◆ **TASK REQUIREMENTS**:
1. According to the text on Ballblazer's playfield scrolling, what happens when the scroll reaches the edge of the stripe?
2. Write the next part of the text on Ballblazer's playfield scrolling, picking up after its final sentence.

◆ **TEXT SEGMENT**:
You're missing the trick! I should record a video for you.

 

1. Pick a stripe in the middle that gives a good vanishing point perspective (isometric 3d effect).

2. Scroll over just that one stripe. Ballblazer does not scroll over what we perceive as the entire playfield (as shown in the video). It just repeats the same single stripe, over and over.

3. When you reach the edge of your stripe, jump back to the beginning of that stripe, and reverse the colors. If you do this correctly, and swap colors, it will give the illusion that you're moving from one stripe and onto an opposite-colored stripe.

4. Continue to scroll through the stripe as described in #2.

 

You are constantly "in the middle".

 

VIDEO:

bb-mid.mp4

 

Drawn pixels fill most of the the screen, and are in grayscale. Color changes (via DLIs) are represented on the left.

 

...aaaaaand, as it turns out, there is an edge case [figuratively and literally]. I don't know how I managed to miss it earlier.

◆ **GIVEN DATA**:

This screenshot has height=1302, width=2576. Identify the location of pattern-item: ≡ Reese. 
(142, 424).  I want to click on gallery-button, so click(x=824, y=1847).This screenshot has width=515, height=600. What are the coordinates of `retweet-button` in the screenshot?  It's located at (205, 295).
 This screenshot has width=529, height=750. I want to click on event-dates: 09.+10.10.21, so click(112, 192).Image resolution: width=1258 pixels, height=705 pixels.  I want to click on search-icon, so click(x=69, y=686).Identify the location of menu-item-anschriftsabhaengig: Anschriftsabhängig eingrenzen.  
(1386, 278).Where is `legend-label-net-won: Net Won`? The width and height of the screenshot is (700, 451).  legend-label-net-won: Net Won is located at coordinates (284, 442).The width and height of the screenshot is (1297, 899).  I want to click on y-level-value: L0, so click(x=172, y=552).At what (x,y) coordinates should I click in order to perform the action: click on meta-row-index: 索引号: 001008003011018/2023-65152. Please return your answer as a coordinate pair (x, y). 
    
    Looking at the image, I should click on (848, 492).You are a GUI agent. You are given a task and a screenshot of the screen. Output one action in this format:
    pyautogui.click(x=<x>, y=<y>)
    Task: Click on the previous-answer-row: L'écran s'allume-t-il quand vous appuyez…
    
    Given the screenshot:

◆ **RESPONSES TO THE EXERCISE**:
1. It jumps back to the beginning of that same stripe and reverses the colors.

2.
When you approach the edge, starting in the distance and working towards the player, it is drawing squares (with pixels) on the playfield. But I'm having trouble figuring out why. At first, I latched onto your topic of preserving an isometric perspective, but they don't seem to be using it to change the perspective -- the perspective lines look like they same. Perhaps someone can help me understand why they're carving out boxes with actual pixels, in addition to the DLIs? (And are they changing the anti-aliasing, while they're at it?)

 

PLAYFIELD EDGE VIDEO:

bb-edge.mp4

 

In this video, we start out with Player 1 mid-playfield and Player 2 near the edge. The perspective lines appear identical, but Player 2 has squares painted on the playfield (and colors changed in the display list). As you move away from the edge (as Player 2), the drawn boxes go away, starting with the ones closes to the player. All boxes are removed and we just have stripes when the player is away from the edge (but still far away from the center). As the player moves back towards the edge, the boxes are redrawn from far to near.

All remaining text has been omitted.